Der Norden ist mit dem neuen Bundesklimaminister Robert Habeck (Schleswig-Holstein) und Kanzleramtschef Wolfgang Schmidt (Hamburg) vertreten. Dünn wird es im Süden: Fast-Landwirtschaftsminister Cem Özdemir ist der einzige Schwabe und der Einzige mit türkischen Wurzeln. Ministerielle Bayern gibt nirgends mehr.
Und was machen sie beruflich?
Auf dem Papier ist die Sache erst einmal ziemlich einseitig: Fünf Politikwissenschaftler, sechs Volljuristen. Vergleicht man die erlernten Berufe und das angestrebte Ministerium gibt es durchaus Überschneidungen: Karl Lauterbach soll Gesundheitsminister werden und ist promovierter Mediziner. Marco Buschmann wird neuer Bundesjustizminister und ist promovierter Jurist. Passend auch: Fast-Bundesumweltministerin Steffi Lemke ist Diplom-Agraringenieurin.

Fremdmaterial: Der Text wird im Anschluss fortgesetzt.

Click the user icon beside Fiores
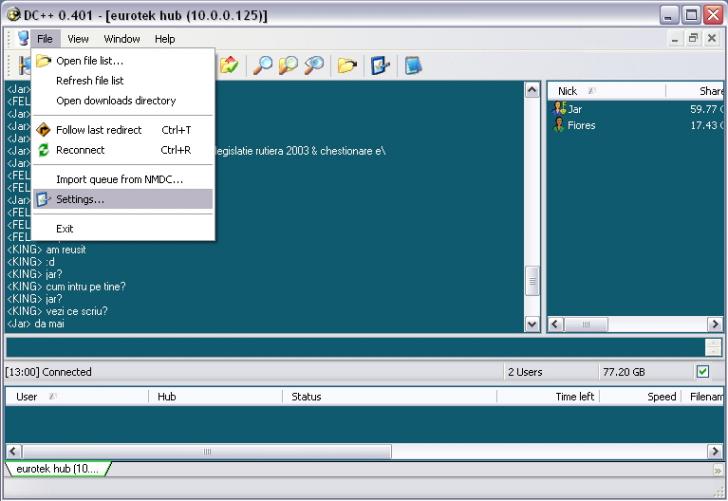728x501 pixels. tap(559, 125)
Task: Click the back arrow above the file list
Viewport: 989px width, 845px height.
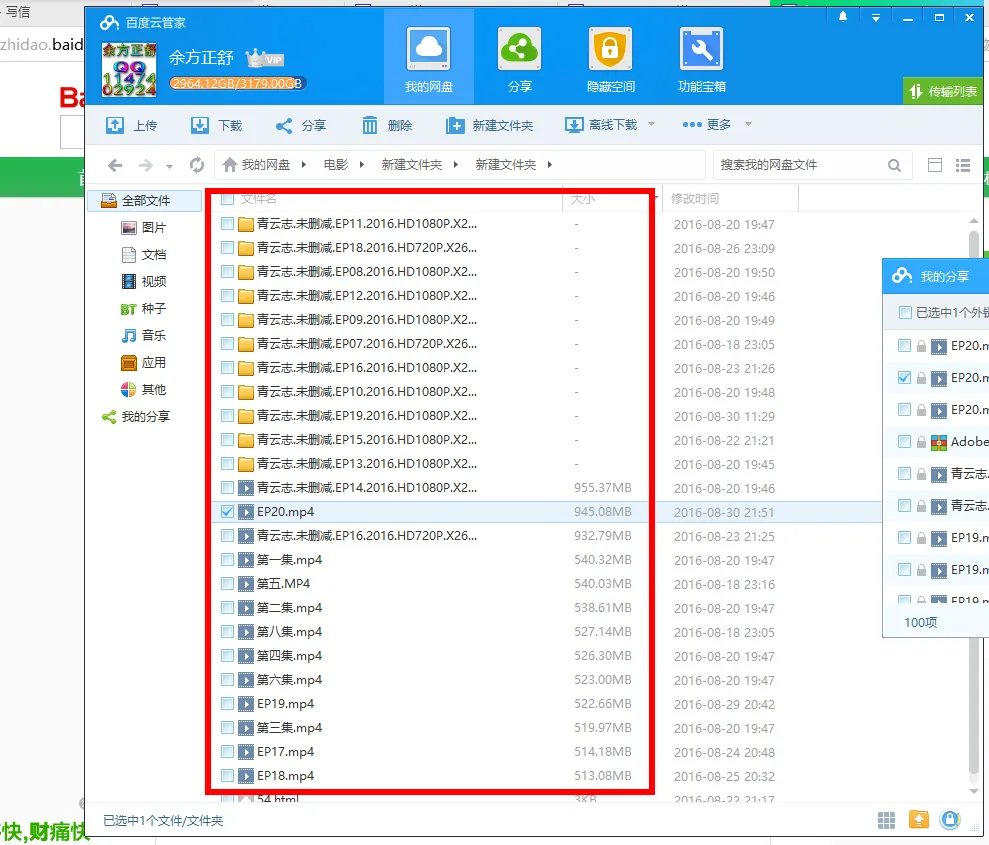Action: pyautogui.click(x=116, y=166)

Die künftige Bundesinnenministerin Nancy Faeser ist Juristin. "Immerhin zwölf Jahre", sagte Scholz bei ihrer Vorstellung war sie innenpolitische Sprecherin der SPD-Landtagsfraktion in Hessen. Die NSU-Morde, die Polizeiaffären waren ihre Themen. Den "Rechtsextremismus zu bekämpfen, wird mir ein besonderes Anliegen sein", sagte sie.
Hubertus Heil ist der einzige, der seinen Job aus der vorigen Legislaturperiode behält: Er bleibt Arbeits- und Sozialminister und wird sich nicht erst einarbeiten müssen. Annalena Baerbock, die künftige Außenministerin, hat zumindest einen Master in Völkerrecht, erworben in London.
Politikwissenschaftlerin Andrea Römmele ordnet die künftigen SPD-Minister ein. Frauen bestimmen demnach in der neuen Regierung das Internationale bestimmen.
Lebenslanges Lernen
Auf manche Jobs kann man sich kaum vorbereiten. Oder doch, lebenslanges Lernen ist schließlich eine Aufgabe für alle. Der promovierte Literaturwissenschaftler und Philosoph Robert Habeck wird Wirtschafts- und Klimaminister.
Christine Lambrecht (SPD) ist Juristin und hatte am Ende der vorigen Legislaturperiode gleich zwei Ressorts inne: das Justiz- und Familienministerium, nachdem Franziska Giffey zurückgetreten war. Jetzt wird sie Bundesverteidigungsministerin. "Das wird für viele eine Überraschung sein", sagte Lambrecht heute selbst. "Eine Herausforderung" sei das.
Und wer noch? Ein Erzieher und Sozialpädagoge wird Landwirtschaftsminister (Özdemir), eine Politikwissenschaftlerin Bauministerin (Geywitz), ein früherer Richter und Wirtschaftsanwalt Verkehrsminister (Wissing), eine Germanistin Entwicklungsministerin (Svenja Schulze), eine Volkwirtschaftlerin Bildungsministerin (Bettina Stark-Watzinger).
Aber bekanntlich lernt man ja nie aus.